I have been given this case to solve in an attempt to understand the topic of “ patient clinical data analysis" to develop my competency in reading and comprehending clinical data including history, clinical findings, investigations and come up with diagnosis and treatment plan.
45 year old male who is a resident of Nalgonda and Sheperd by occupation presented to the hospital with chief complaints
• shortness of breath and cough since 6 years,
• abdominal distention , facial puffiness , pedal edema since 3 years
patient was apparently asymptomatic 6 year back and then he developed shortness of breath which is insidious in onset gradually progressive which is grade 2 ( NYHA grading ) .

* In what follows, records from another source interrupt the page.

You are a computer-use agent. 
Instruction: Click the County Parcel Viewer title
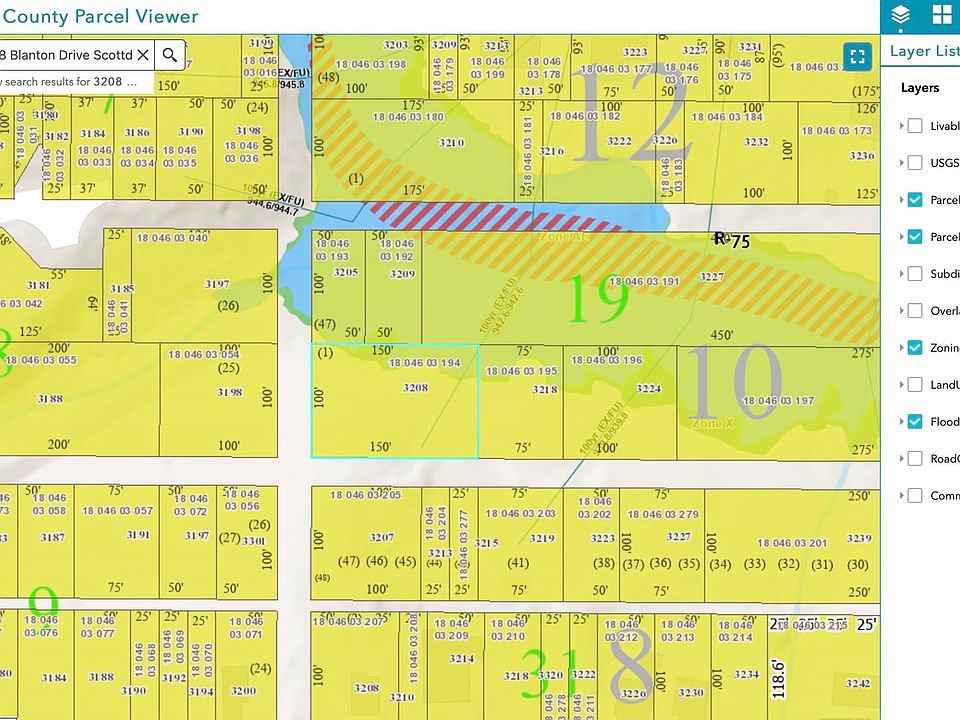100,16
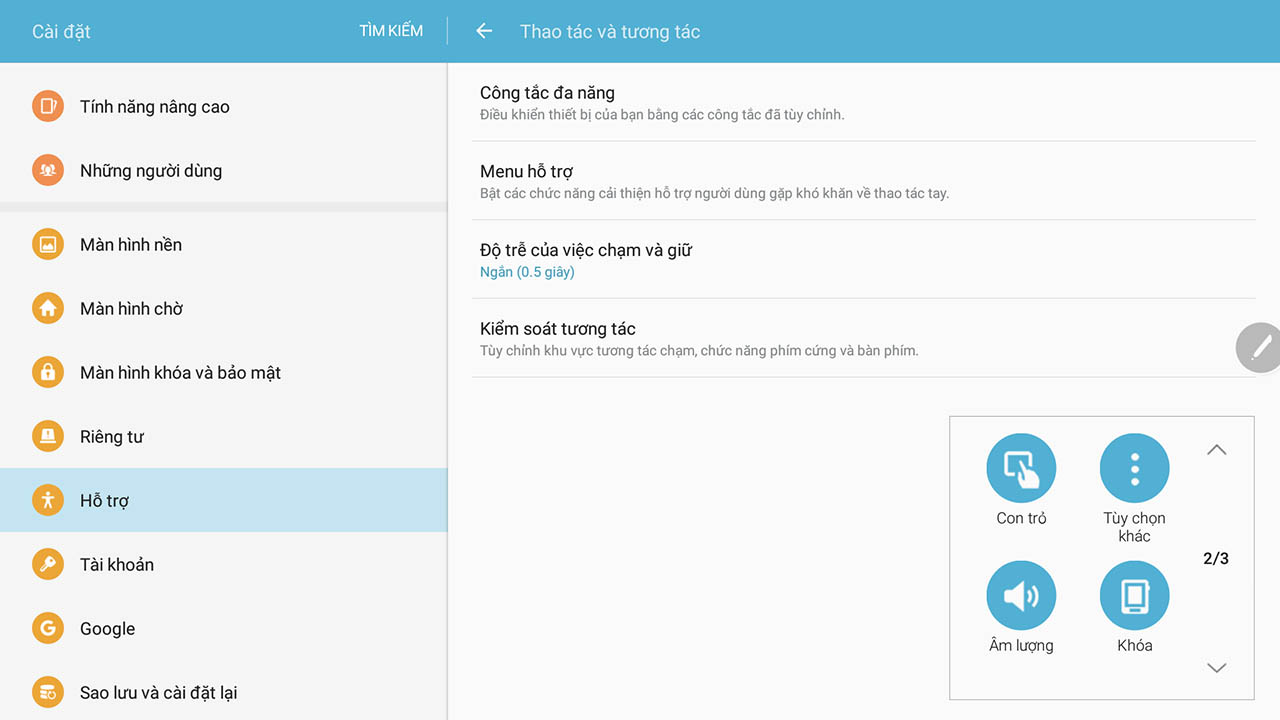This screenshot has width=1280, height=720.
Task: Open Những người dùng settings
Action: pos(151,171)
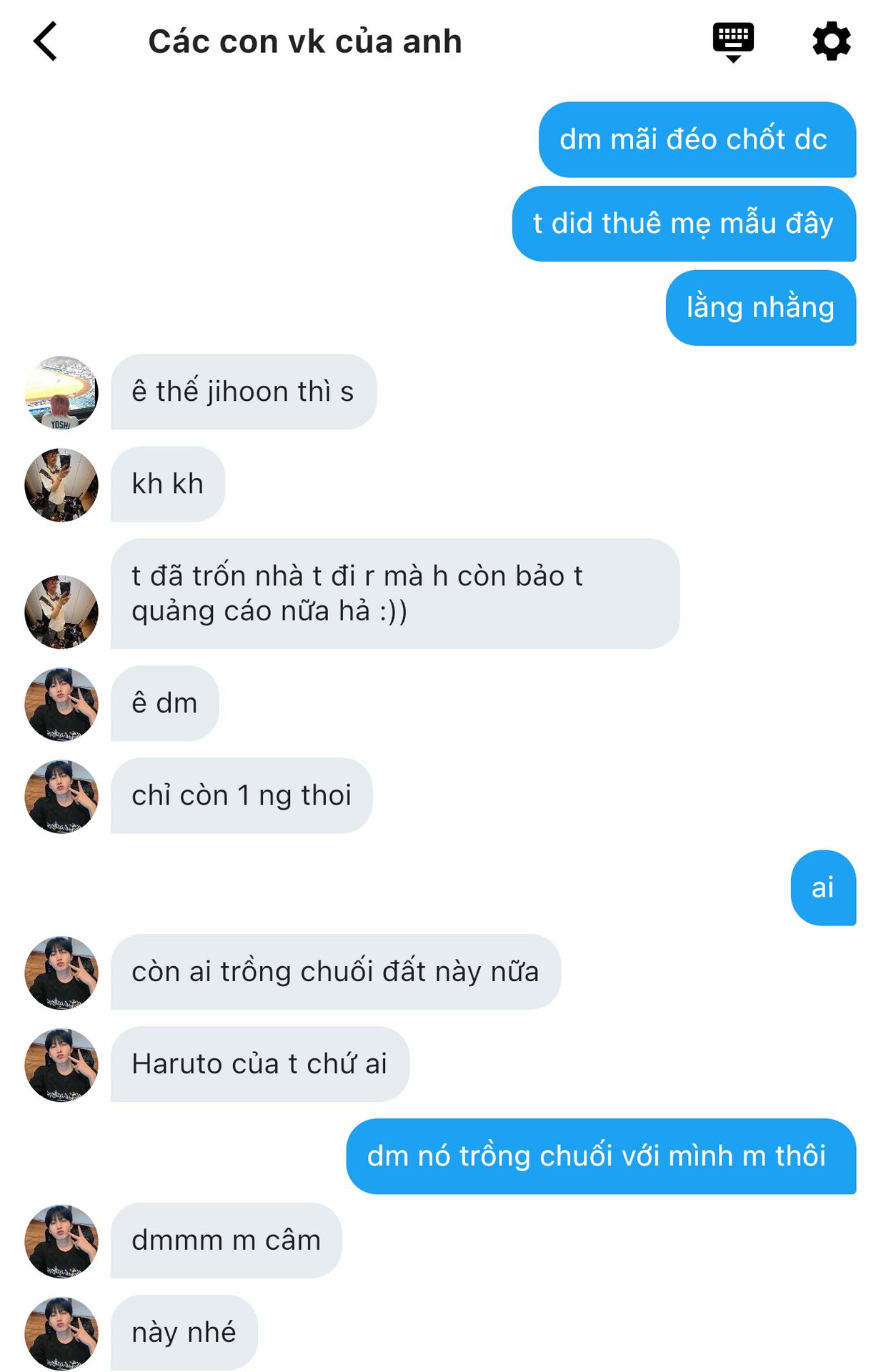Screen dimensions: 881x1372
Task: Tap the 'chỉ còn 1 ng thoi' bubble
Action: [242, 795]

Then he developed cough which is intermittent ,productive with sputum which is yellow in colour and non blood stained.
There is history of abdominal distention since 3 years which is insidious in onset and gradually progressive then he consulted a local doctor and used medications but then its not relieved and continued to progress for which he came here .
He also has history of facial puffiness and pedal edema for which he is on medications .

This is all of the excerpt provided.